What is being asked
Skip the pictures. Retype exactly, and only, the lines between the line holding "This screenshot has height=197, width=350." and the last line below, inclusive.

--- Material for this task ---

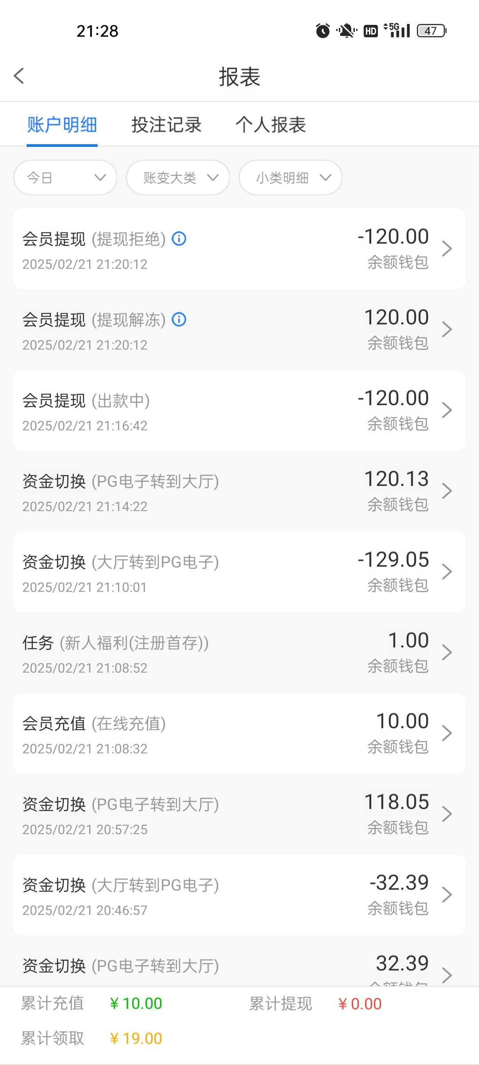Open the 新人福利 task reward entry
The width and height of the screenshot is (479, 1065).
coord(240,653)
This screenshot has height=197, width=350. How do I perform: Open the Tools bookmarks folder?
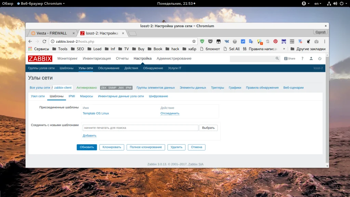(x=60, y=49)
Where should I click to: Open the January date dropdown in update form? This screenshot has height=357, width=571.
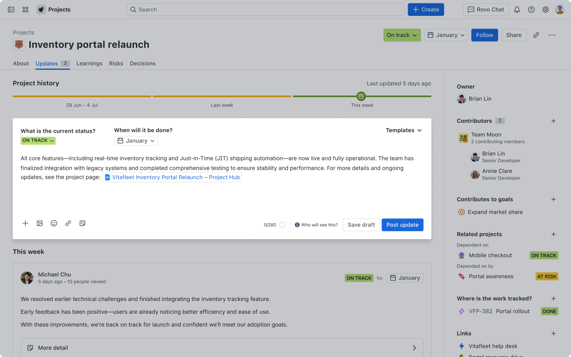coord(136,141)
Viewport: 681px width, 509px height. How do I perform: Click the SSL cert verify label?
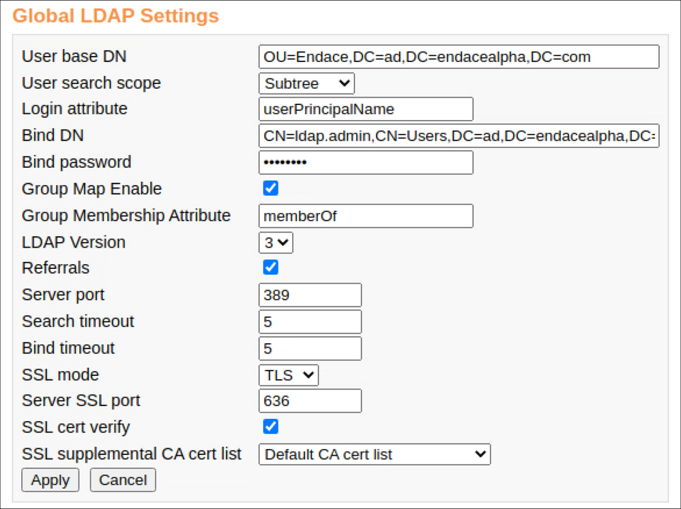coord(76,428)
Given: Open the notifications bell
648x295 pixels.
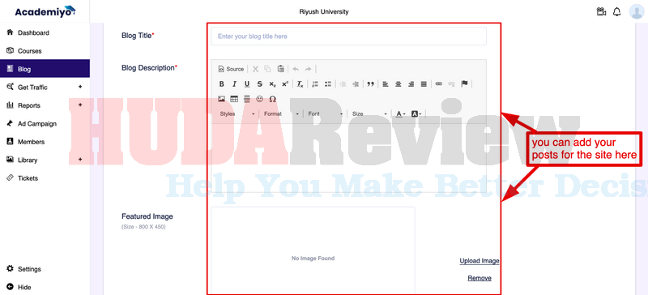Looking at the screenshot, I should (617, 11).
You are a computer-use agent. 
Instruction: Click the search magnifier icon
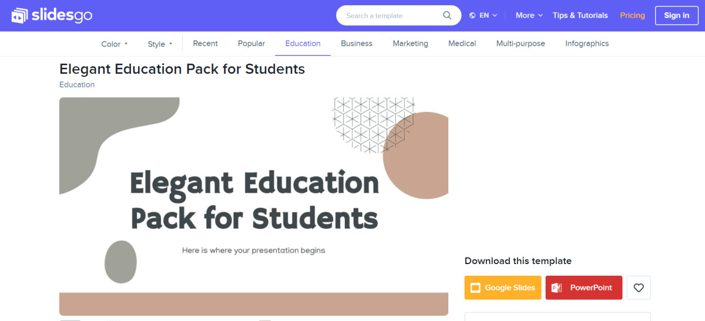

---

Solution
This screenshot has height=197, width=350. How do I perform: Open the Tools bookmarks folder?
(x=60, y=49)
Where should I click to: Open the January date dropdown in update form? This screenshot has height=357, width=571.
coord(136,141)
Viewport: 681px width, 509px height. How do I perform: Click the SSL cert verify label?
coord(76,428)
Given: Open the notifications bell
648x295 pixels.
Looking at the screenshot, I should (617, 11).
You are a computer-use agent. 
Instruction: Click the search magnifier icon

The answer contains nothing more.